(PROBLEM REQUIREMENTS) Resume the text below about wearing hats, continuing on from its last sentence.

(GIVEN TEXT)

-------------------------

I do remember my grandmother’s astonishing variety of titfers – cloche hats, felt hats, straw, velvet and tartan hats. Even in her late-seventies, she would settle a blush-pink confection of swirling rayon on her white hair for a session at the bridge club. It would sit there, perched like a roosting flamingo, as she played a trump. These days, by contrast, we wear proper hats so rarely that they seem like uninvited guests whenever they do show up at social events. At one particularly chi-chi wedding last year, my friend Prunella appeared in a hat so opulently furnished, so obscuring of her vision, that she spent the entire reception walking into stationary objects such as walls, elderly relatives and dumb waiters.
But it’s high time we sharpened up our chapeau wearing. According to my sources, and to paraphrase dear Miss Post, no outfit is complete without a hat this season. As far as shape and style are concerned, almost anything goes. If you fancy making a fantastically fashionable statement, wear a fedora from the Imitation of Christ label (New York’s current craze). Or take a tip from Michael Kors and try a Garbo slouch hat, pulled down hard and worn with a swipe of plum-coloured lipstick. Those po’boy caps at Chanel have been a walk-off-the-shelf hit – every store in the high street seems to have its version. Otherwise, do your own thing. A bowler would be very Minelli. Crochet has a bit of Biba about it. A flat-cap is a tad too Madonna for my liking, but, hey, it’s your call.

-------------------------

(DATASET EXTRACT)
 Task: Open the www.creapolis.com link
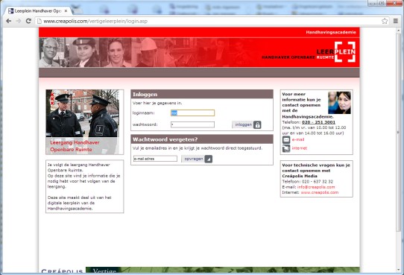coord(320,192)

-------------------------

(TASK RESULT)
Beyond finding a shape that frames your face - which will, assures milliner Philip Treacy, be as effective as plastic surgery - it’s worth noting the finer points of hat etiquette, as established in those seriously chic Fifties… Over to Miss Manners, another American etiquette expert of the time (and please concentrate, dears; there will be a short test later): "Ladies properly keep their hats on indoors, everywhere except their own houses, during the day," she wrote. "Luncheons traditionally require ladies to wear hats." She added, however, that it is “incorrect to wear a hat with an evening dress”. Got it? Pret a Manger? Hat on. Karaoke at the Dog and Duck? Hat off. Home on the sofa with A Touch of Frost? Off! Next-door for a cuppa? On!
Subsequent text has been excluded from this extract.